● Brief: Reproduce the part of the coronavirus spread article that runs from "We already have" up to and including "might strike next.", word for word.

We already have an interactive map showing where coronavirus cases are happening — now, a new model tries to predict where the virus might strike next.
There are currently over 40,000 confirmed coronavirus cases worldwide, with over 1,000 fatalities. The outbreak is increasingly looking like a pandemic and health officials are concerned that the disease might start to spread globally. Currently, around 99% of all cases have been reported in China and there is no indication that the virus is reproducing in other countries — but if this does happen, the results could be disastrous.
With this in mind, a team of researchers from the Humboldt University of Berlin and the Robert Koch Institute devised a model to predict relative risk for coronavirus spread (the computational model is presented in detail here). Aside from confirmed cases, the model is based on international air transport trends, including 4000 airports with more than 50000 flight routes.
The spread of the virus on an international scale is dominated by air travel — in China, the virus had spread to several provinces before Wuhan (the city where the outbreak originated) was quarantined. This is why air traffic is so significant here.
Asian countries are most at risk, though the US and Australia also are also at significant risk. Beyond China, Thailand is the most likely to have infected people arrive at its airports.

● Excerpted data:
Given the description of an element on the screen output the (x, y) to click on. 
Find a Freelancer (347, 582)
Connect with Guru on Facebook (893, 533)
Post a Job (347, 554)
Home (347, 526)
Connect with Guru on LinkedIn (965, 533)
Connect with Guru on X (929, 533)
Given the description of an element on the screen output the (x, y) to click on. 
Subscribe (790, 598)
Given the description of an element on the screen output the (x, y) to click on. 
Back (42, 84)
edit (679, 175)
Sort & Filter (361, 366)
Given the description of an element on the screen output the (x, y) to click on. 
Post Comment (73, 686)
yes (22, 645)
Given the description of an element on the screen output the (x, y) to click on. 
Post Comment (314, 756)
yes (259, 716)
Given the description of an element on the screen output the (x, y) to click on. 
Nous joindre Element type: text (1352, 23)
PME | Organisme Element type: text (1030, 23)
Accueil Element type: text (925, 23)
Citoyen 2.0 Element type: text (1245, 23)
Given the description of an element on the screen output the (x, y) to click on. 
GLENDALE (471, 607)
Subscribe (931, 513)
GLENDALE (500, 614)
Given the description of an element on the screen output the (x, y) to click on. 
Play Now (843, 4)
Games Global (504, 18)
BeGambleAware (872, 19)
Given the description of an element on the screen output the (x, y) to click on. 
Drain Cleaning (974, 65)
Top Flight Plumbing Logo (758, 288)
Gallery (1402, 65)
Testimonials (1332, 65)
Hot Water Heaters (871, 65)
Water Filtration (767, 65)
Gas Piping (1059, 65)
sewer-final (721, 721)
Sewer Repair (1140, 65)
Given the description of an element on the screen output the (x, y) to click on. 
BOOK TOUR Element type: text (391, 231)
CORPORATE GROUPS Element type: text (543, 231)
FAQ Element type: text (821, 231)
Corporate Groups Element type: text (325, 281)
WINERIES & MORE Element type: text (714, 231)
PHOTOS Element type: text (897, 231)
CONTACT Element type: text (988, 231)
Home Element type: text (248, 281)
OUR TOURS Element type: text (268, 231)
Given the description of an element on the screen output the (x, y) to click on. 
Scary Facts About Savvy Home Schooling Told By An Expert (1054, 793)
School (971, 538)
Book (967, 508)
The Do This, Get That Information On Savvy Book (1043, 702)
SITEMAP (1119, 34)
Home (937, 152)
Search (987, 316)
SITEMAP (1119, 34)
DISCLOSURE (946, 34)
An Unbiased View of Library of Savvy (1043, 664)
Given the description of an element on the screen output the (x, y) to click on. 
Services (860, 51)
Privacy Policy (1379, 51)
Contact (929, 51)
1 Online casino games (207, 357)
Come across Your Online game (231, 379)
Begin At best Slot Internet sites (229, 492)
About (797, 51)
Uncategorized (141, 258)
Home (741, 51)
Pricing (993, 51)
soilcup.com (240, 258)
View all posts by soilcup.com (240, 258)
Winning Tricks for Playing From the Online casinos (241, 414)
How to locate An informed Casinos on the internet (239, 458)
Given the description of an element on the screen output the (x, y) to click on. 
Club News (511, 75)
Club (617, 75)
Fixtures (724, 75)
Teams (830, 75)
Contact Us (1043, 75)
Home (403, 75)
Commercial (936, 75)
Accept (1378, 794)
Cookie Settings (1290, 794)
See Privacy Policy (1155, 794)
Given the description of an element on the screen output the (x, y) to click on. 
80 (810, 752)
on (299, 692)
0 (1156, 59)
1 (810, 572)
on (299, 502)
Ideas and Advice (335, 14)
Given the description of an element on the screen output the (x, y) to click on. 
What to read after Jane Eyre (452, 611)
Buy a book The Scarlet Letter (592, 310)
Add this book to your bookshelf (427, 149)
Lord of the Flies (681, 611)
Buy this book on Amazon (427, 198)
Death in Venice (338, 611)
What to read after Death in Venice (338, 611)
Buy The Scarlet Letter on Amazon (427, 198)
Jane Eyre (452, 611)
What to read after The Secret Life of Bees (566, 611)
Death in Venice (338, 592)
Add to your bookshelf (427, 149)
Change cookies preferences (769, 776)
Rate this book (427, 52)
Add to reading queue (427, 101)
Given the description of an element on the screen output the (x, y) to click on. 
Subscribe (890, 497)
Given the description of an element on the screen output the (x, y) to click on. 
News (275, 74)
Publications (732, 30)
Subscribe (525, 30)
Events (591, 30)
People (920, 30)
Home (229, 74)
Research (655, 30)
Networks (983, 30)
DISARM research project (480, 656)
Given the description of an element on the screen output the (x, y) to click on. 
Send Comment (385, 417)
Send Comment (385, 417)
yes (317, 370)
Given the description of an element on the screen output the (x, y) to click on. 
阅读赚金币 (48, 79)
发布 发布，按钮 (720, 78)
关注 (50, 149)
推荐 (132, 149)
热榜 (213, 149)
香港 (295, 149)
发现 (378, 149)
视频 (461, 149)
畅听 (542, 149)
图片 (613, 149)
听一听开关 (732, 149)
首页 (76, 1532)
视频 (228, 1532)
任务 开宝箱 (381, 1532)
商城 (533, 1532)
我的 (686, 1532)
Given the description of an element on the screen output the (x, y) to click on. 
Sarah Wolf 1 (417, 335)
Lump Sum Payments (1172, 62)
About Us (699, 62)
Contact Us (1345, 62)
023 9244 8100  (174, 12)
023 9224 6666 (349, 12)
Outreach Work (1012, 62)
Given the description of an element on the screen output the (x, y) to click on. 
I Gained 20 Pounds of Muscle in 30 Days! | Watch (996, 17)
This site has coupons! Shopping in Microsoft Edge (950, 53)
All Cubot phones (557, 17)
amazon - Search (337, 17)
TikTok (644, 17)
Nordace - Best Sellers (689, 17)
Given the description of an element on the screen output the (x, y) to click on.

● Problem solution:
We already have an interactive map showing where coronavirus cases are happening — now, a new model tries to predict where the virus might strike next.